Now with a basic understanding of the historical background in place to help us begin to responsibly interpret Mason’s writing, let’s take a look at what she had to say about science and science education difficulties. We will start with her first volume, Home Education, intended to be applicable to children under 9. We will move through 5 of her 6 volumes getting a survey of her thoughts on the subject.
Read Home Education pp. 42-95. Narrate in writing by coming up with a way to capture the whole of Mason’s description of the out-of-door life for children. For example, perhaps you want to make an outline of the sections or maybe a diagram or chart showing how all the parts go together or a list of different activities and the reasons for them.
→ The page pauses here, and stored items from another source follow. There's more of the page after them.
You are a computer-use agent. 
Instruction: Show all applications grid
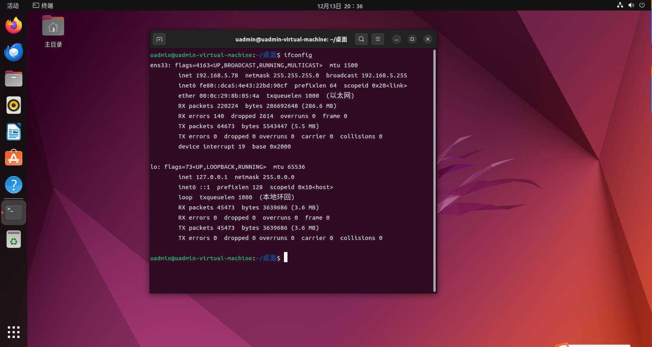(x=14, y=332)
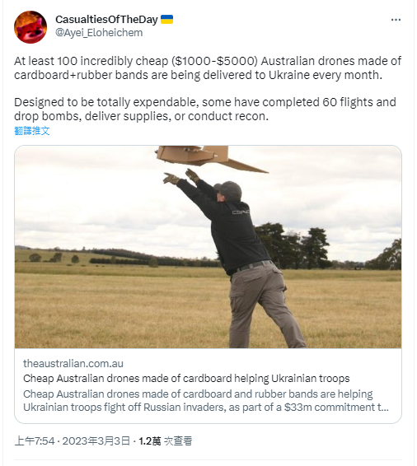Screen dimensions: 417x466
Task: Click the @Ayei_Eloheichem handle
Action: tap(99, 32)
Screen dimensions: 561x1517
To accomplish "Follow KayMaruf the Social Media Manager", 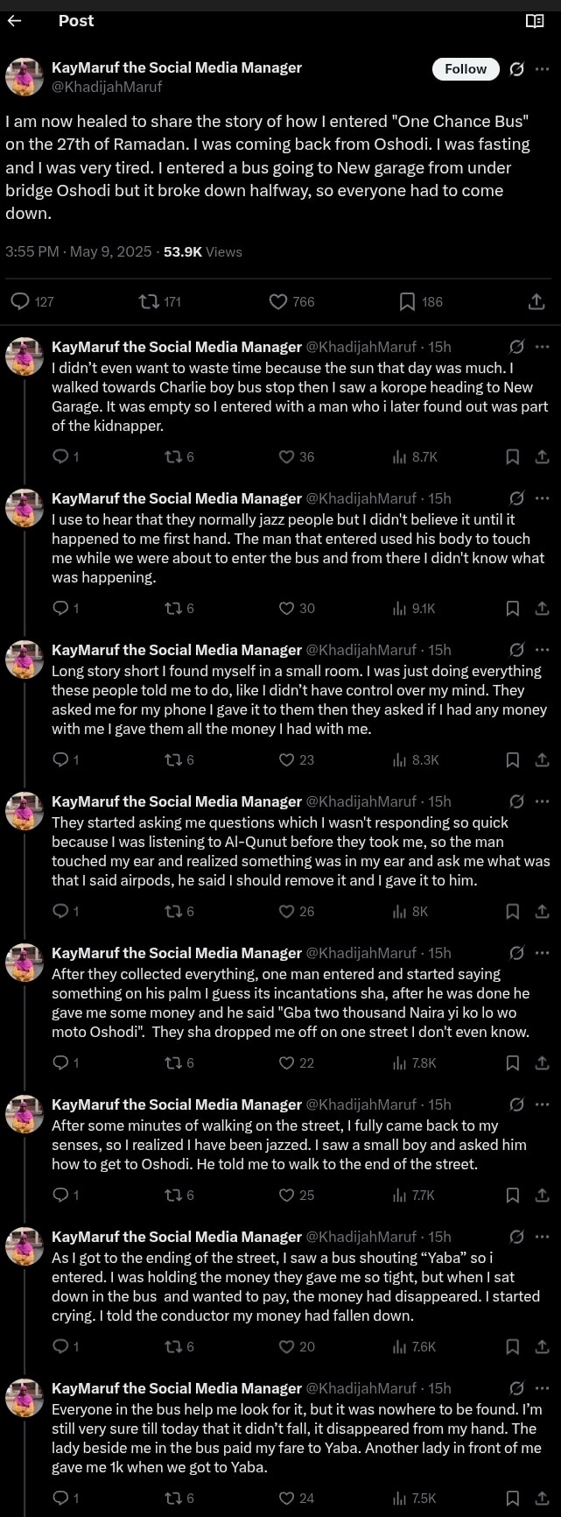I will (x=466, y=69).
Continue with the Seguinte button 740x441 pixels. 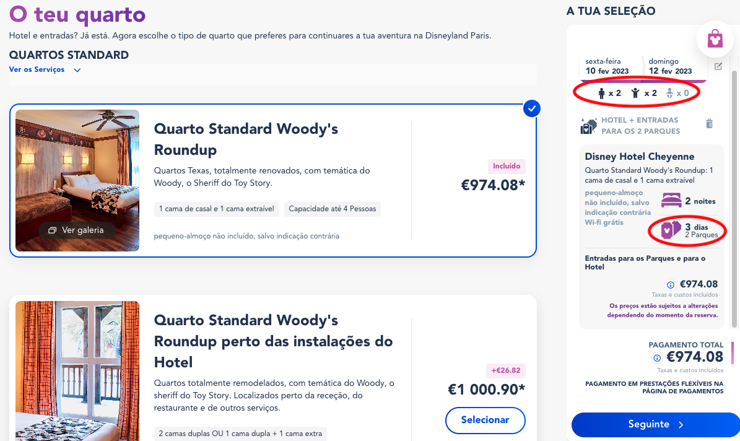tap(656, 424)
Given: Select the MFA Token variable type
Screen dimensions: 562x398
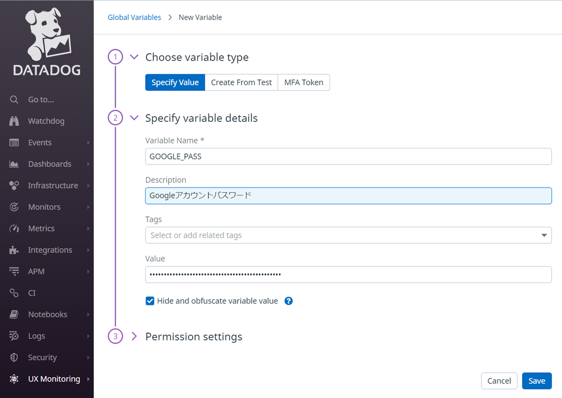Looking at the screenshot, I should point(303,83).
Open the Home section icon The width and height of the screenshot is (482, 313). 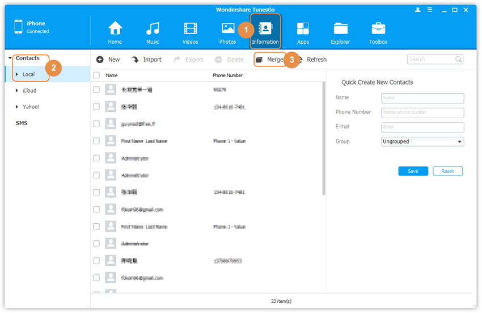pos(115,29)
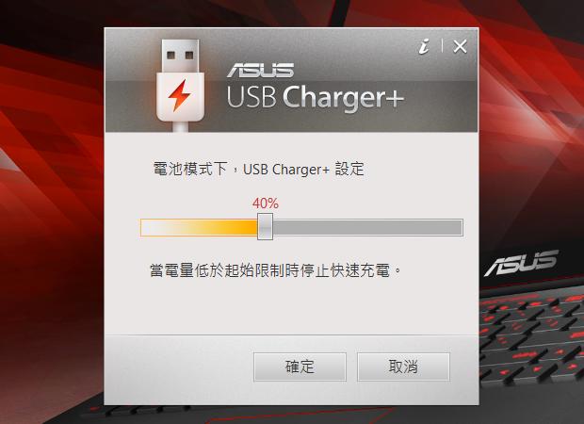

One of Mason’s keywords throughout the text is seeing. It is hard to encourage seeing in children if we as teachers have had little practice in seeing for ourselves. Read this article entitled “In the Laboratory with Agassiz” by Samuel Scudder. How would you have responded to the task set by Professor Agassiz? Jot down some thoughts or questions or fears that come to mind after considering the article. You will have a chance to try the task yourself in a few weeks!
Grab a few friends and try your hand at “sight-seeing” and “picture-painting” as Mason described them in your reading from Home Education. Was it hard? Easy? What did you observe about the activities?
Now read Home Education pp. 264-271. What do we see can be added to the basic observations of the natural world?